Tiotropium Improves Lung Function, Regardless of Allergic Status, Study Reports

Adding tiotropium Respimat treatment in adult patients with mild, moderate, and severe asthma who continue to experience symptoms despite the use of maintenance therapies significantly improved lung function, according to a presentation by Boehringer Ingelheim scientists at the 2015 American Academy of Allergy, Asthma & Immunology (AAAAI) Annual Meeting in Houston, TX.

Adding tiotropium Respimat treatment in adult patients with mild, moderate, and severe asthma who continue to experience symptoms despite the use of maintenance therapies significantly improved lung function, according to a presentation by Boehringer Ingelheim scientists at the 2015 American Academy of Allergy, Asthma & Immunology (AAAAI) Annual Meeting in Houston, TX.

New data from the GraziaTinA study indicated favorable results when including tiotropium Respimat treatment as measured by peak expiratory volume in one second (FEV1 (o-3hr)) and trough FEV1, independent of underlying allergic status.

Kevin Murphy, MD, Boys Town National Research Hospital, Omaha, NE, commented, “A significant number of asthma patients continue to experience symptoms despite treatment with available therapies and it is important to understand how a patient’s allergic status might impact their response to treatment. These data showed that the addition of tiotropium delivered via Respimat inhaler improved lung function in adults with asthma across a range of severities independent of underlying allergic status.”

The researchers conducted a trial with 3,480 patients to gauge the success rate of Tiotropium as a once-daily, add-on treatment in asthma patients who continued to experience symptoms like wheezing, shortness of breath, chest tightness, and cough, despite the use of existing maintenance therapy such as inhaled corticosteroids (ICS) with or without long-acting beta agonists (LABA).

The patients were randomized for5 trials to receive tiotropium 5 μg, 2.5 μg or placebo in addition to ICS with or without LABA.

Three main criteria were used to determine whether or not a patient had allergies: total serum immunoglobulin E (IgE, < or =430μg/L [equivalent to 179.2 IU/L]), blood eosinophils (< or =0.6×109/L), or investigator judgment (No/Yes).

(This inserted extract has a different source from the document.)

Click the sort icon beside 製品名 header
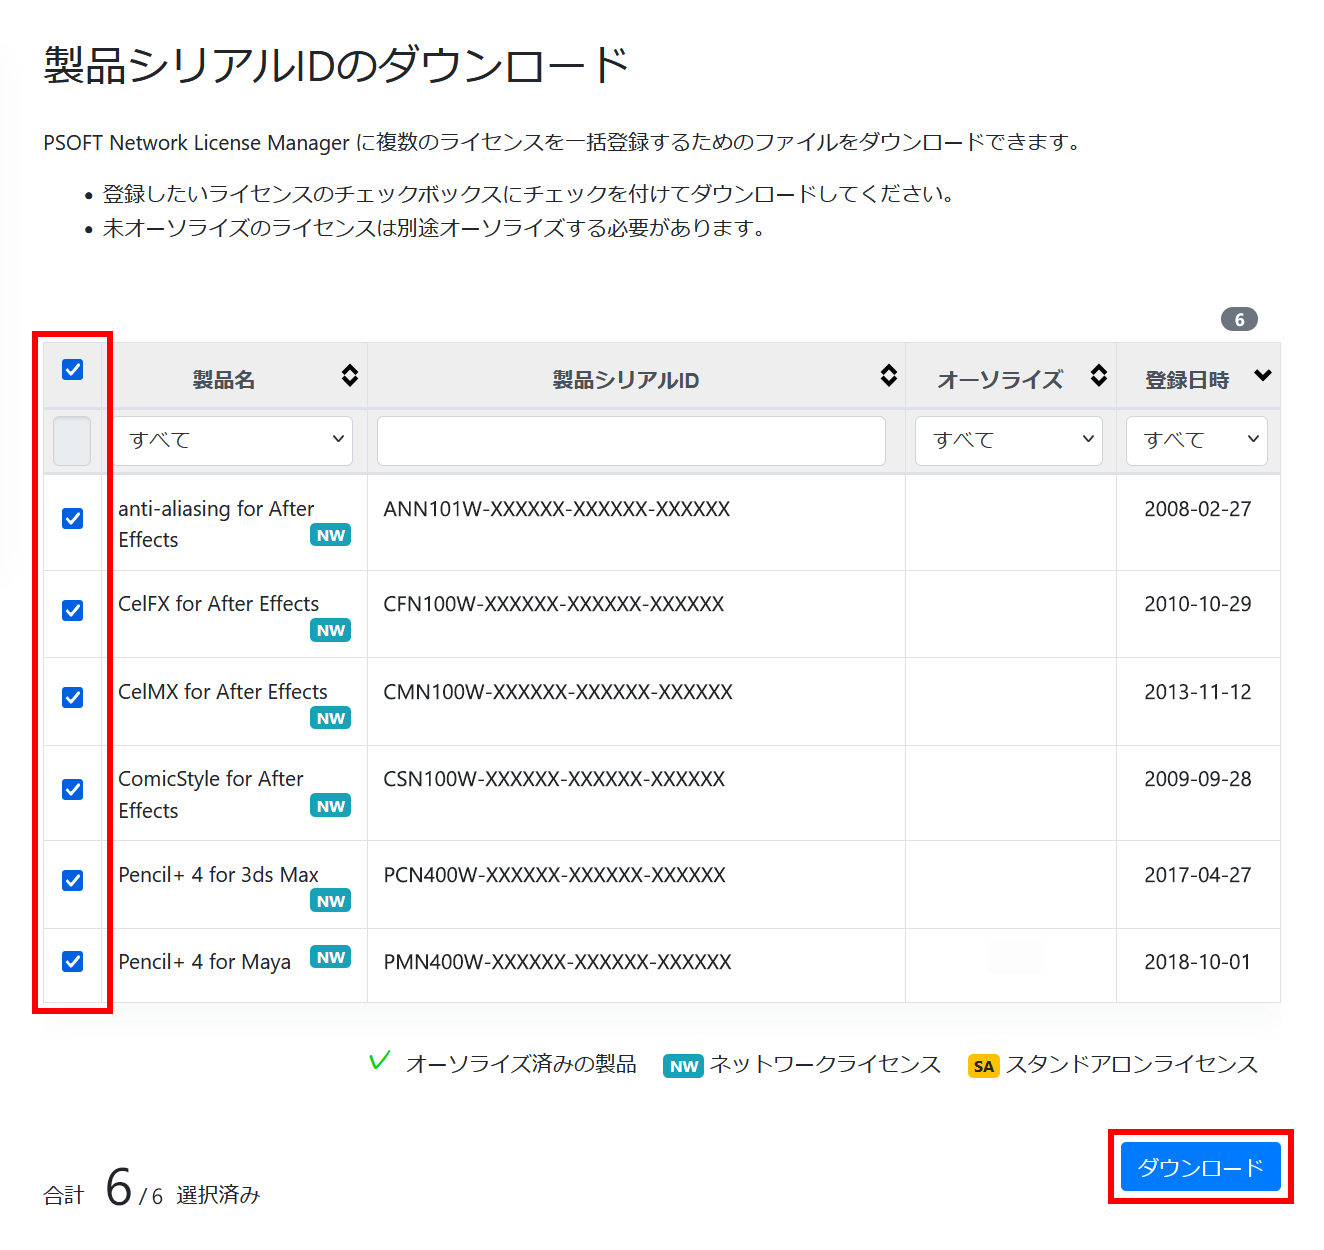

Researchers noted that patients were allowed to receive additional background therapy, including treatments such as antihistamines, anti-allergic agents, nasal steroids and omalizumab. Also, the most common adverse events reported reported were asthma, bronchitis, decreased peak expiratory flow rate, headache, nasopharyngitis, and upper respiratory tract infection.

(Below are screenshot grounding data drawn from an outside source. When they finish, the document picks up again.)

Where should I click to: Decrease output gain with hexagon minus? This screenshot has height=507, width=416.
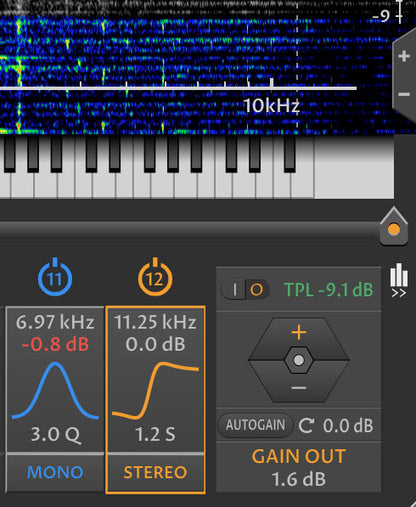pyautogui.click(x=299, y=388)
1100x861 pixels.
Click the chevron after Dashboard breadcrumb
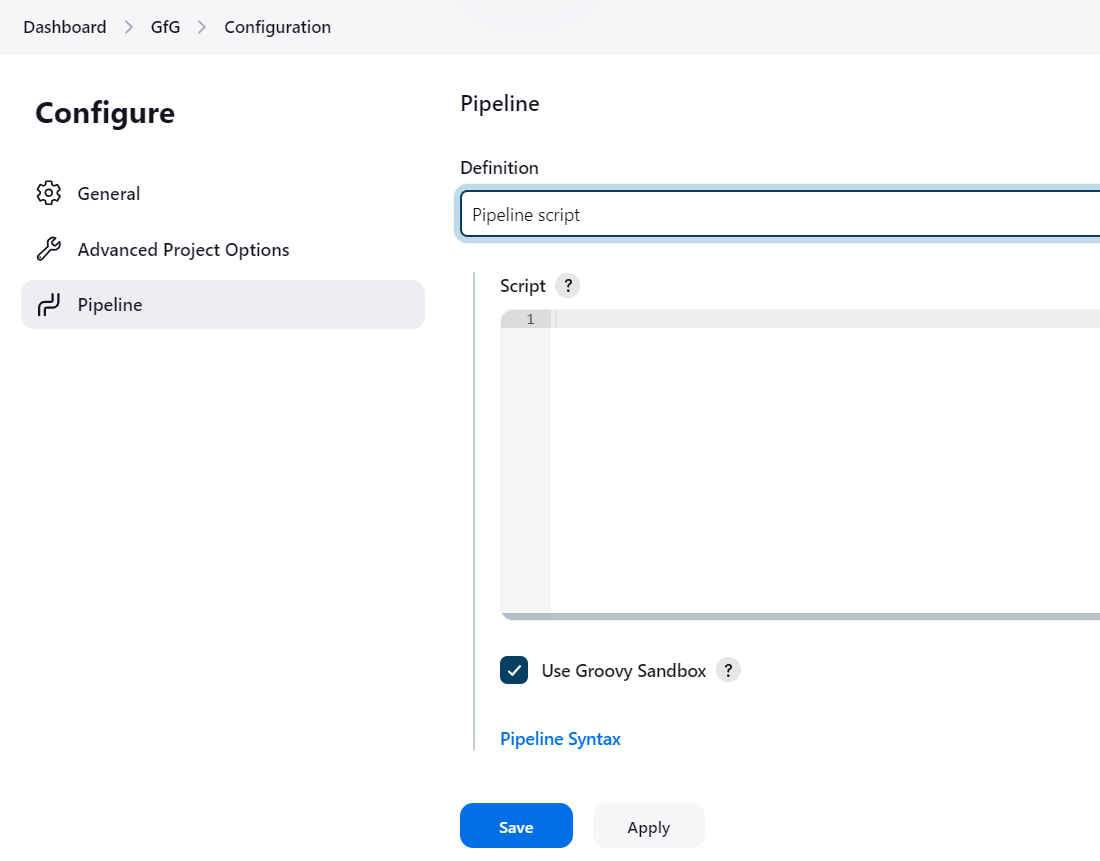point(129,27)
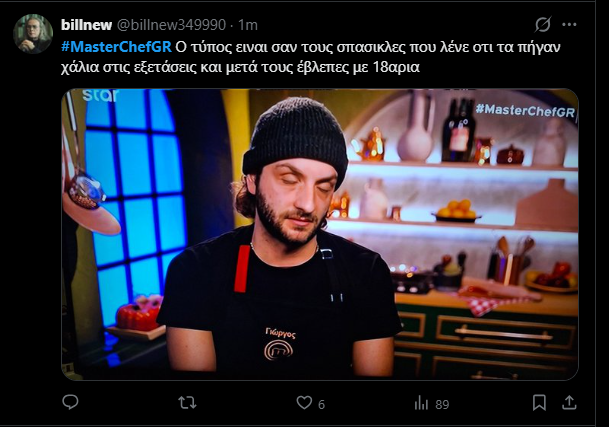609x427 pixels.
Task: Click the likes count showing 6
Action: tap(321, 404)
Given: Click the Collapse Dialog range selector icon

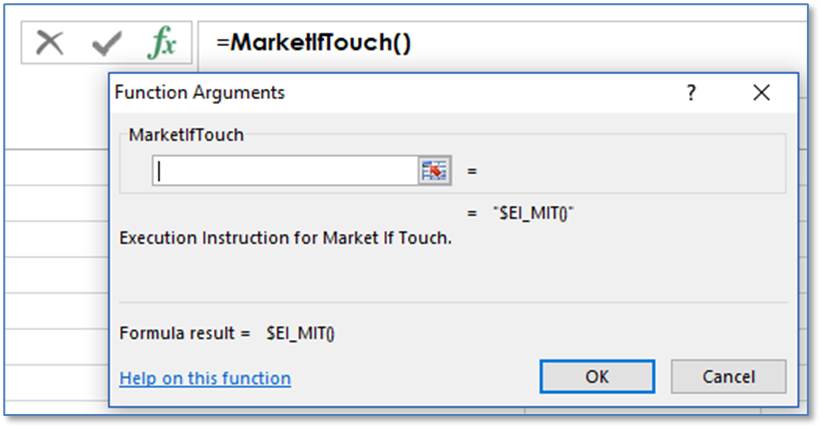Looking at the screenshot, I should click(x=434, y=171).
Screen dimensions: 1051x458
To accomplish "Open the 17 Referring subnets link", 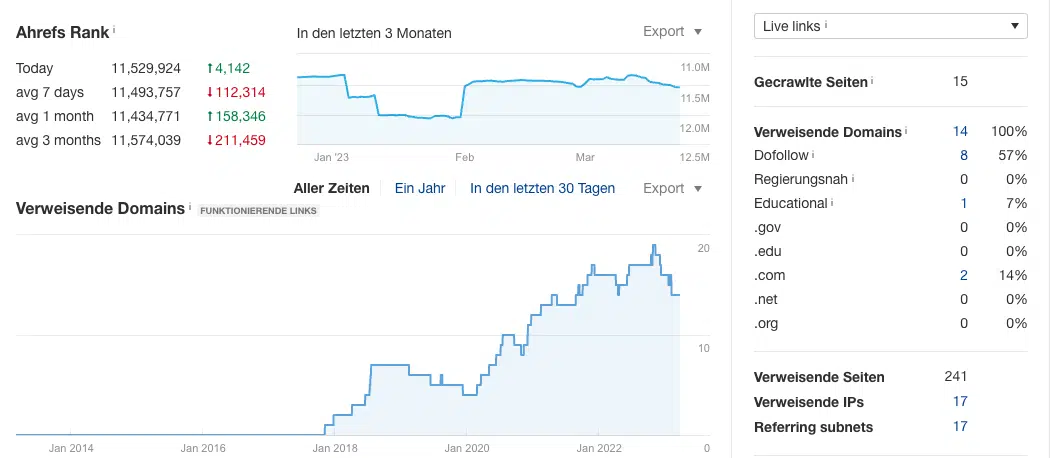I will (x=960, y=427).
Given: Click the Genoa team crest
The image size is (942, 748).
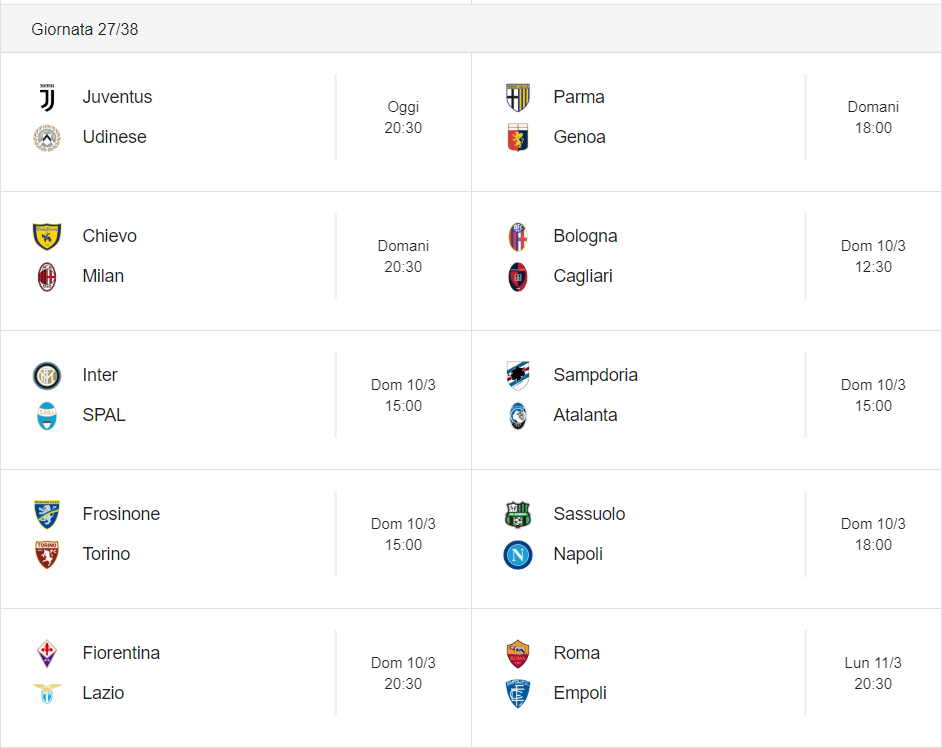Looking at the screenshot, I should (x=517, y=138).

The following Phase III studies were included in the analyses:

· Two PrimoTinA-asthma® trials (NCT00772538/NCT00776984) in patients with severe asthma who remained symptomatic while receiving high-dose ICS therapy plus LABA therapy

· Two MezzoTinA-asthma® trials (NCT01172808/NCT01172821) in patients with moderate asthma who remained symptomatic while receiving medium-dose ICS therapy

· One GraziaTinA-asthma trial (NCT01316380) in patients with mild asthma who remained symptomatic while receiving low-dose ICS treatment

The results found that peak FEV1 (0-3hr) and trough FEV1 significantly improved when a tiotropium combination delivered via the Respimat inhaler compared to placebo, regardless of their allergic status.

Danny McBryan, MD, vice president, Clinical Development and Medical Affairs, Respiratory, Boehringer Ingelheim Pharmaceuticals, Inc., concluded, “These data add to our understanding of the safety and efficacy of adding tiotropium to maintenance therapies in patients who remain symptomatic despite available asthma treatments.”